Task material —
↓↓↓

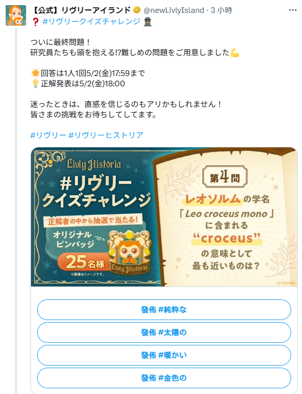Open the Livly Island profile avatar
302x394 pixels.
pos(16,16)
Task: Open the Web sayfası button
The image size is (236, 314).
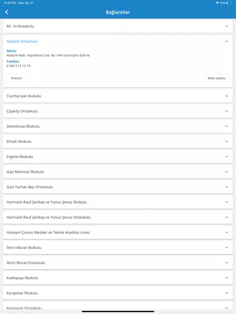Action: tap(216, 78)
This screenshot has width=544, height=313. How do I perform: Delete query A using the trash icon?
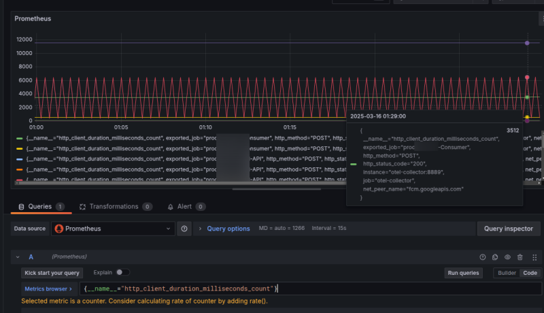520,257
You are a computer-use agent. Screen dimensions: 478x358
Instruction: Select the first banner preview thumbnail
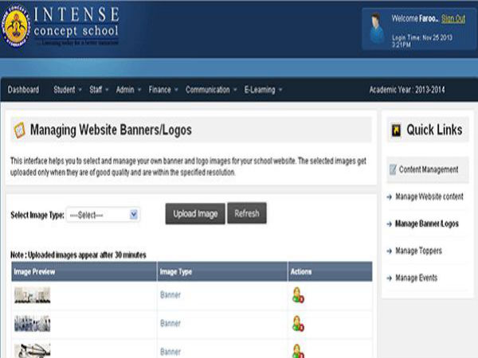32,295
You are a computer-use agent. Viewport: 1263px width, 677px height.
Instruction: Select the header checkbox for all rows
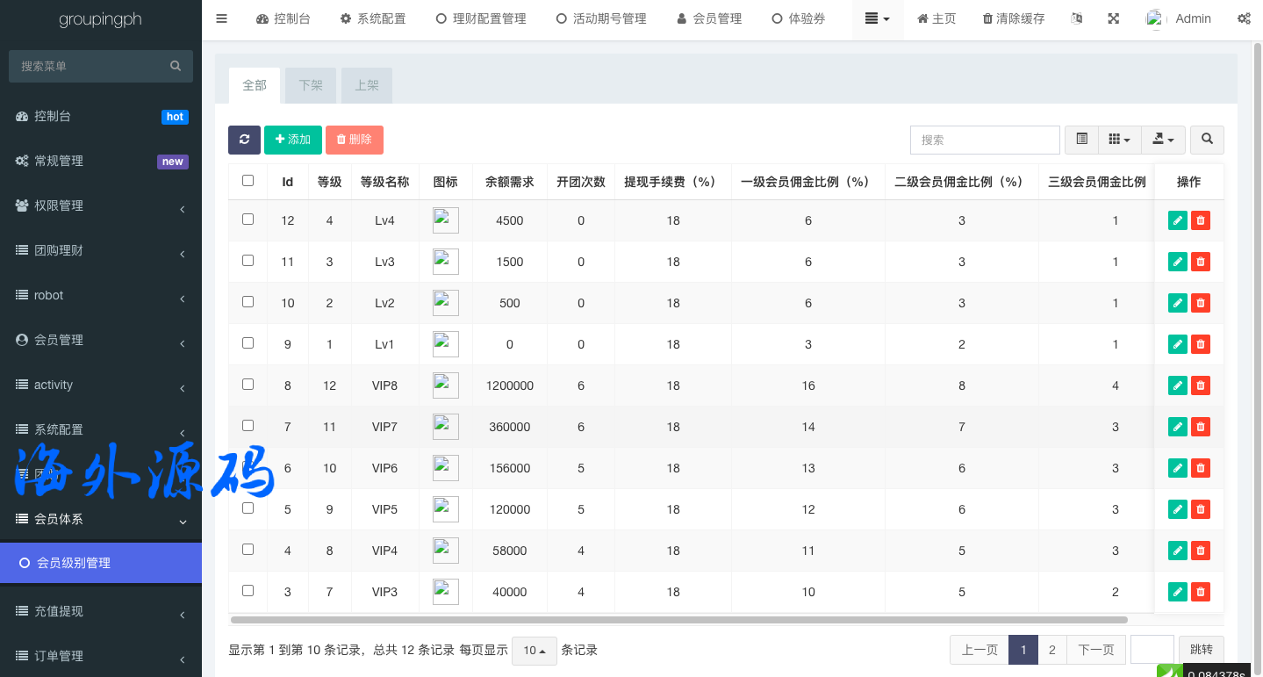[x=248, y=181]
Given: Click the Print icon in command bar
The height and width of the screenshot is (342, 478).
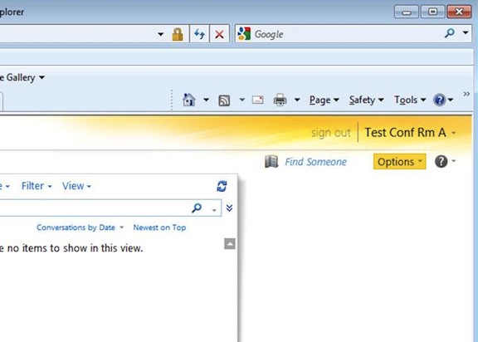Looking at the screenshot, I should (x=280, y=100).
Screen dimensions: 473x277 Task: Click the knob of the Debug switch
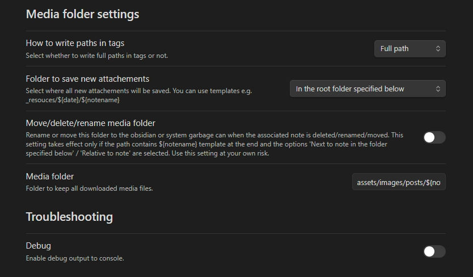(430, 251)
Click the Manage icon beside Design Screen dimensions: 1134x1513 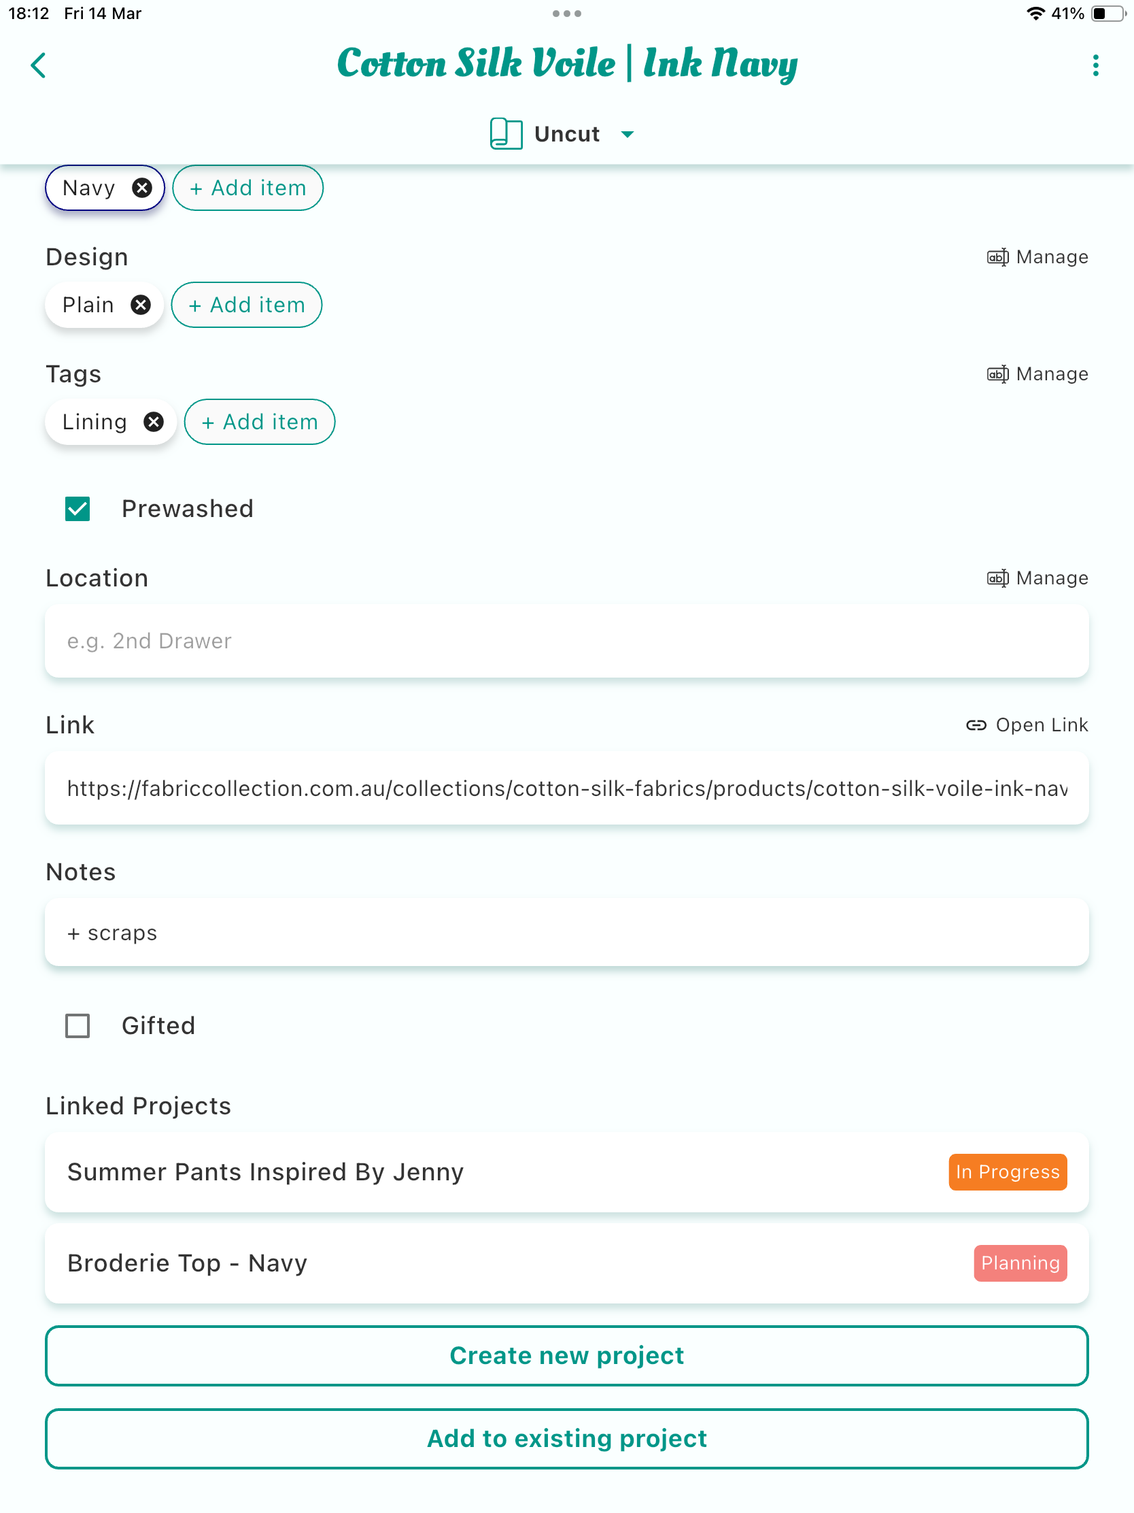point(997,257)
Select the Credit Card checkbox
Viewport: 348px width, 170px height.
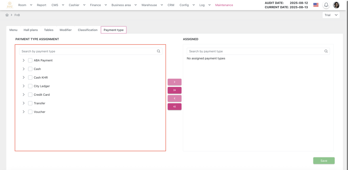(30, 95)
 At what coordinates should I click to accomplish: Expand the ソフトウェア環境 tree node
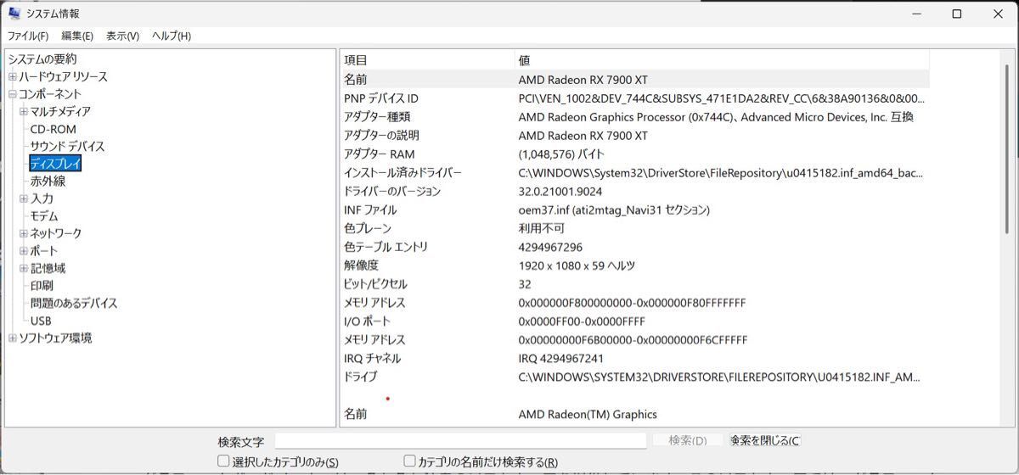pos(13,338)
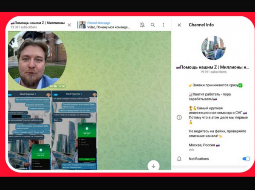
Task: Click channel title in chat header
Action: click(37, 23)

↑↑↑

Exercise aim — Could you repeat word for word only the lines from the one that contains "At what coordinates" through the end of the listing, leaving out the pictures?

Reply —
 At what coordinates should I click to accomplish: Expand the ソフトウェア環境 tree node
pos(13,338)
Task: Click channel title in chat header
Action: click(37, 23)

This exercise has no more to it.